» **Task goal**
Transcribe the records below from the first line to the line that includes "صحة (282, 39)", inclusive, and omit the pictures.

○ ○ ○

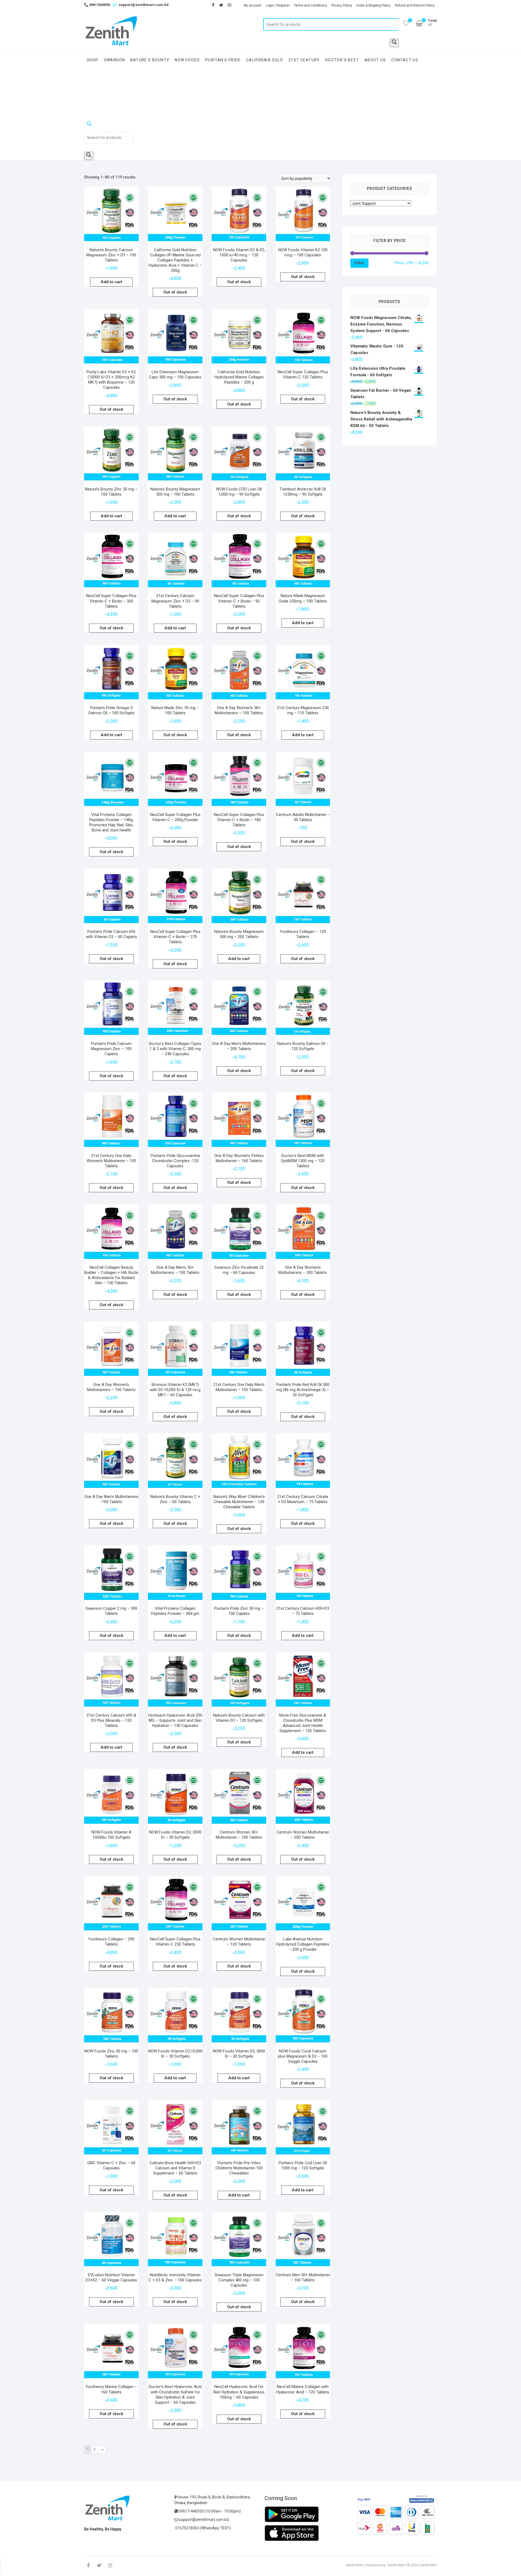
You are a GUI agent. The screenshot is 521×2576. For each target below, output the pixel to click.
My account (252, 5)
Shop (93, 60)
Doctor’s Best (342, 60)
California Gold (264, 60)
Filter (359, 262)
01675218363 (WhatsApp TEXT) (202, 2528)
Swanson (114, 60)
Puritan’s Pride (223, 60)
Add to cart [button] (111, 281)
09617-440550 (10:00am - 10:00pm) (209, 2511)
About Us (375, 60)
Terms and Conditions (310, 5)
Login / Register (278, 5)
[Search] (394, 43)
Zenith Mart (354, 2565)
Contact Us (404, 60)
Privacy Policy (341, 5)
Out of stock (175, 292)
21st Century (304, 60)
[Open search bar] (109, 125)
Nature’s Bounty (149, 60)
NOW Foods (187, 60)
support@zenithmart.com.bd (144, 5)
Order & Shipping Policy (373, 5)
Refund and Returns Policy (415, 5)
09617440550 (97, 5)
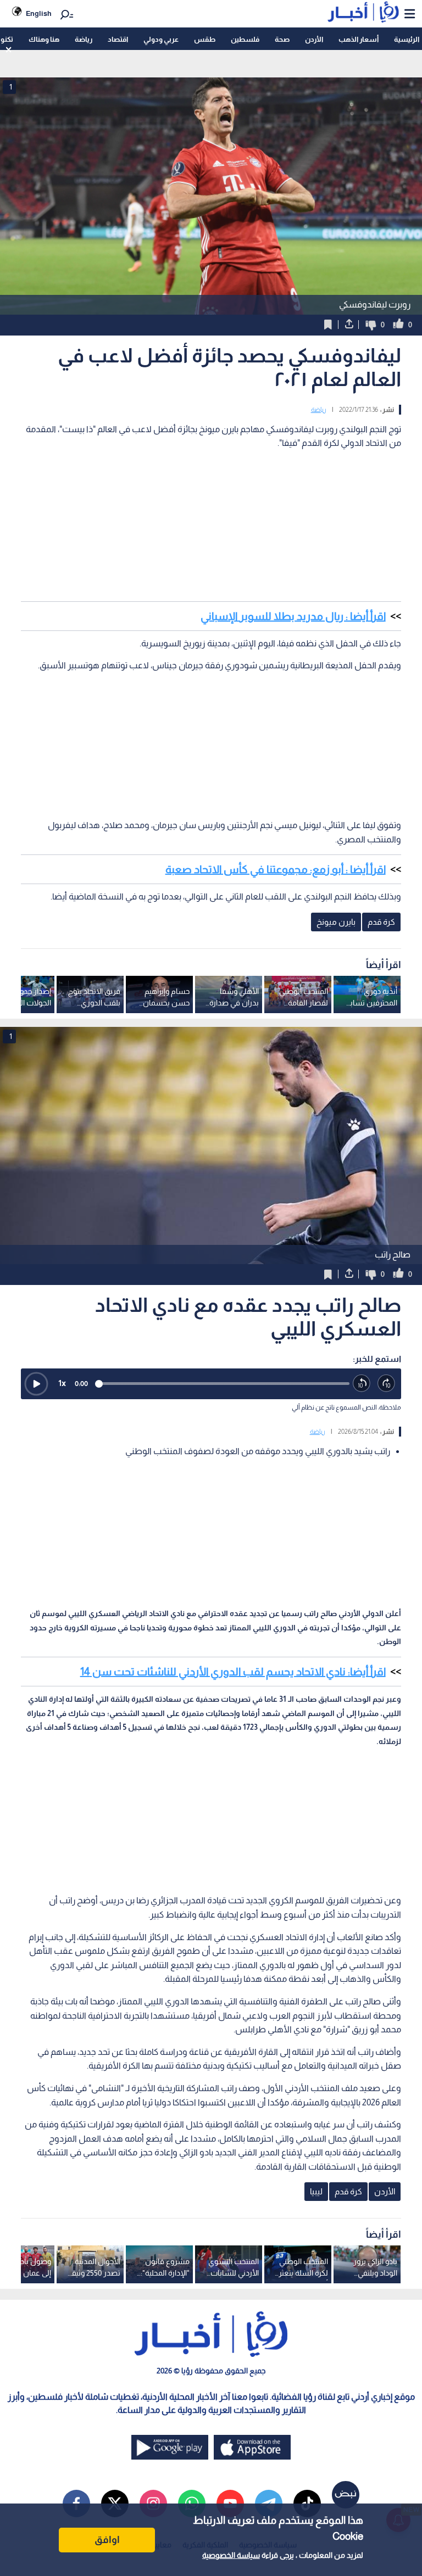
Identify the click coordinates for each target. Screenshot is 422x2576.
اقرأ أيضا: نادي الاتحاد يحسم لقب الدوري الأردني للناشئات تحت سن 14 (233, 1672)
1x (62, 1383)
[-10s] (361, 1383)
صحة (282, 39)
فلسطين (245, 39)
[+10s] (386, 1383)
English (39, 13)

○ ○ ○

» **Completed exercise**
You are a GUI agent. The screenshot is 521×2576. For each target below, output the pixel to click.
My account (252, 5)
Shop (93, 60)
Doctor’s Best (342, 60)
California Gold (264, 60)
Filter (359, 262)
01675218363 (WhatsApp TEXT) (202, 2528)
Swanson (114, 60)
Puritan’s Pride (223, 60)
Add to cart [button] (111, 281)
09617-440550 (10:00am - 10:00pm) (209, 2511)
About Us (375, 60)
Terms and Conditions (310, 5)
Login / Register (278, 5)
[Search] (394, 43)
Zenith Mart (354, 2565)
Contact Us (404, 60)
Privacy Policy (341, 5)
Out of stock (175, 292)
21st Century (304, 60)
[Open search bar] (109, 125)
Nature’s Bounty (149, 60)
NOW Foods (187, 60)
support@zenithmart.com.bd (144, 5)
Order & Shipping Policy (373, 5)
Refund and Returns Policy (415, 5)
09617440550 (97, 5)
Identify the click coordinates for each target. Screenshot is 422x2576.
اقرأ أيضا: نادي الاتحاد يحسم لقب الدوري الأردني للناشئات تحت سن 14 (233, 1672)
1x (62, 1383)
[-10s] (361, 1383)
صحة (282, 39)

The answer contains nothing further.